Cristián rubbed his chin. Chloe heard the whiskers rasp under his long fingers. “Then you know how to ease through Pascuallita, where all the perimeter guards are around the town? Their rotations? The scheduled staff changes?”
Parris wet her lips. She looked amused and more than a little pissed and was controlling both.
“Once you get past the town, if you move right up to the edge of the active radar range around the base, you’ll be spotted instantly,” Cristián said.
Her eyes narrowed. “Why?”
“Electronic spot surveillance,” he said. He smiled His smile lacked amusement, too. “I’ve been studying them for weeks, Captain Graves. I know their movements and their habits. I know where the holes are.”
Parris scowled. “Fine, you can tell me.”
He shook his head. “I can find the control room location for you.”
“How? By studying them?” Parris replied, her irritation flaring.
“Yes, from watching them,” Chloe blurted, before she realized she would speak. “He can do it. I’ve seen him. Cristián sees patterns—” She felt a soft touch onherwrist and hauled back the rest of her sentence.
Parris’ frown was deep. Her gaze moved from Chloe to Cristián and back. “Okay, fine,” she snapped.
“You’ll need me, too,” Chloe said.
“No. Absolutely not!” Parris said, her voice rising.
Heads turned.
Cristián shook his head. “You must take her,” he told Parris. “Chloe can make you invisible.”
*
CHLOE RETRIEVED HER BACKPACK FROMthe Vistarian who had taken it from her. She made her way back to the tarp covering Cristián’s sleeping spot and ducked beneath it. He sat cross-legged, stuffing a battered backpack with a change of clothes and weather gear. A tall woman with gray-streaked hair pulled back into a loose braid was tying food into hanks of cloth. She wore a washed-out military fatigue shirt that was thin with age.
The woman looked up as Chloe entered. She smiled with the neutral expression of a stranger.
Cristián cleared his throat. “Mamá, this is Chloe Masters, a friend of mine from New York. Chloe, my mother, Isabela Santos y Narvaez.”
“Nice to meet you, Mrs…” Chloe paused. For the first time, she was at a loss. In all their conversations, Cristián had never talked about Vistarian naming practices. His last name was Peña, which had not been among the names he had given his mother, so she couldn’t call her Mrs. Peña, and she couldn’t use “Mrs.” either…
“You had better call me Isabela,” the older woman said, tugging a knot tighter around the dried fruit she had just put inside the rag. She tossed the bundle to Cristián. “You are going on this mad venture, too?”
“Mad?” Chloe iterated, wondering what she meant.

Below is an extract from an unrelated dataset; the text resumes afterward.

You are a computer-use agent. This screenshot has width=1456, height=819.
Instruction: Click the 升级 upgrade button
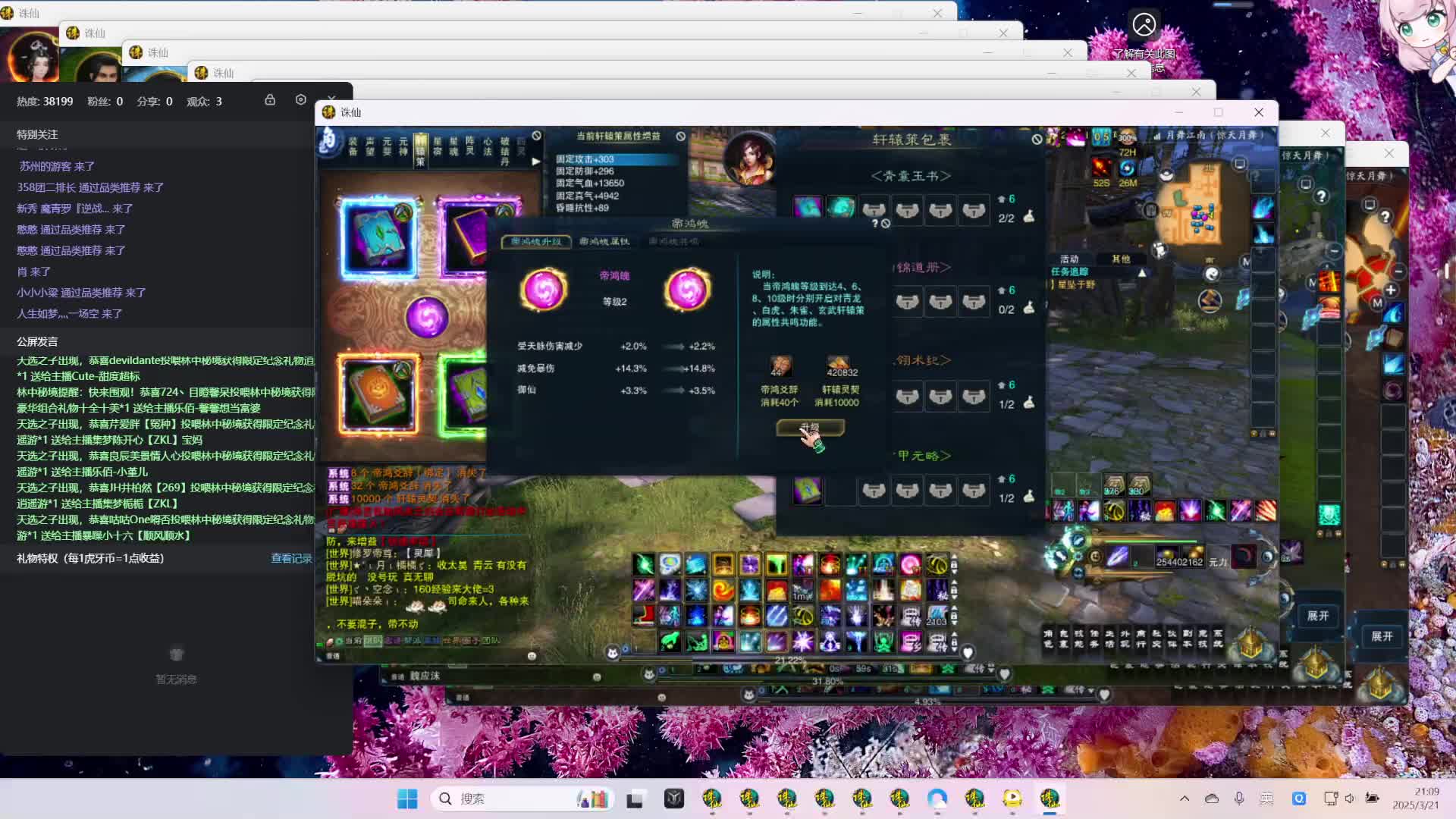(809, 428)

“Cristián is not a soldier,” his mother replied, getting to her feet. She was tall and lean and tanned. She looked sturdy, as if she would outlast a thousand storms. She probably had already. The Peña family had not had a peaceful history. “Yet he insists on behaving like one.”
“They need me, Mamá,” Cristián said, his tone mild. He pushed a laptop into his backpack.
The laptop reminded Chloe of hers, sitting in the padded pocket of her backpack. “I’ll need to recharge my laptop before we get to the base,” she told him. “My phone, too.”
Cristián zipped the backpack closed, unfolded his legs and got to his feet. “I’ve got it covered. That’s why we will swing through Pascuallita. Pia left all her gadgets behind at the house. One of them is a solar recharger which clings to your backpack and recharges devices as you go. There are a couple other things we might need which I want to pick up, too.”
“It is insane, heading back there,” Isabela added, her hands about each elbow. Worry leached from her.
Cristián kissed her forehead. “We’ll be fine. We’re with US Army Rangers.”
“The Insurrectos don’t shoot civilians on sight,” Isabela replied, her voice tight. “They’ll shoot the Army Rangers you’re standing beside, though!”
“Does Captain Graves know why you’re taking us back through Pascuallita instead of straight down this mountain and around to the south side of the base?” Chloe asked Cristián.
He smiled. It was a cold expression, the wise expression of a much older man. “Are you planning on telling her?”